### WHAT TO DO
Return each line of the data below verbatim; pictures are to be left out.

◇ ◇ ◇ ◇ ◇ ◇ ◇

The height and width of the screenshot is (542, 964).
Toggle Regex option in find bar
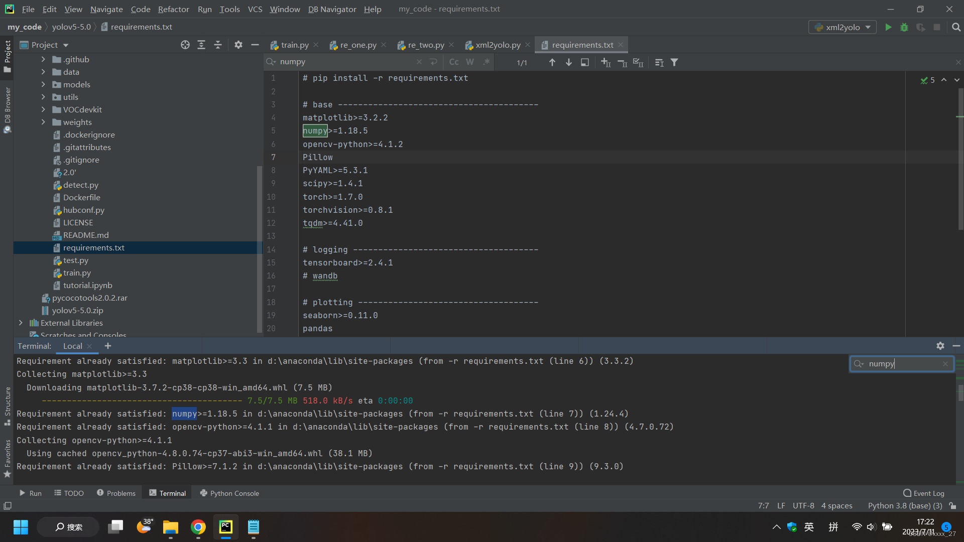tap(486, 62)
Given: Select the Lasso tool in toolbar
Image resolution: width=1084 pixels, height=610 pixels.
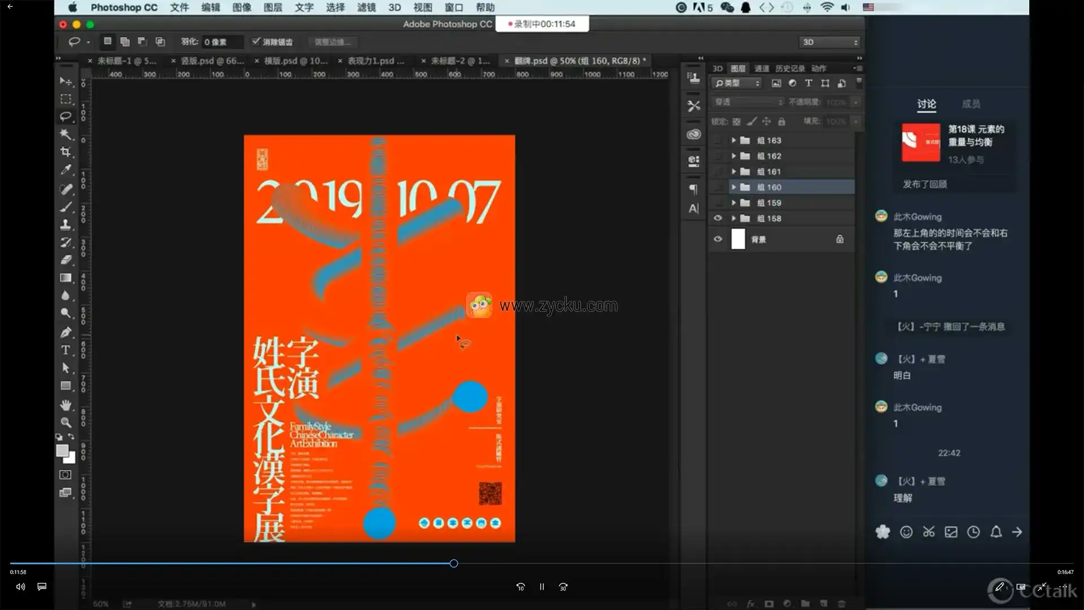Looking at the screenshot, I should click(x=66, y=116).
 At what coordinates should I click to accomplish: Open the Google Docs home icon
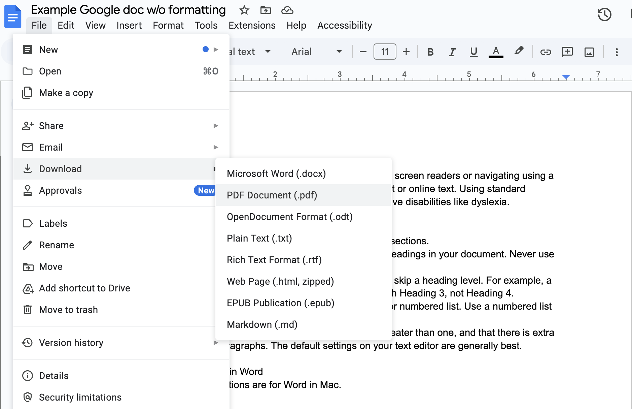click(12, 16)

◇ ◇ ◇ ◇ ◇ ◇ ◇

### TASK RESULT
The height and width of the screenshot is (542, 964).
Toggle Regex option in find bar
tap(486, 62)
Given: Select the Lasso tool in toolbar
Image resolution: width=1084 pixels, height=610 pixels.
Looking at the screenshot, I should click(x=66, y=116).
 At what coordinates should I click to accomplish: Open the Google Docs home icon
click(12, 16)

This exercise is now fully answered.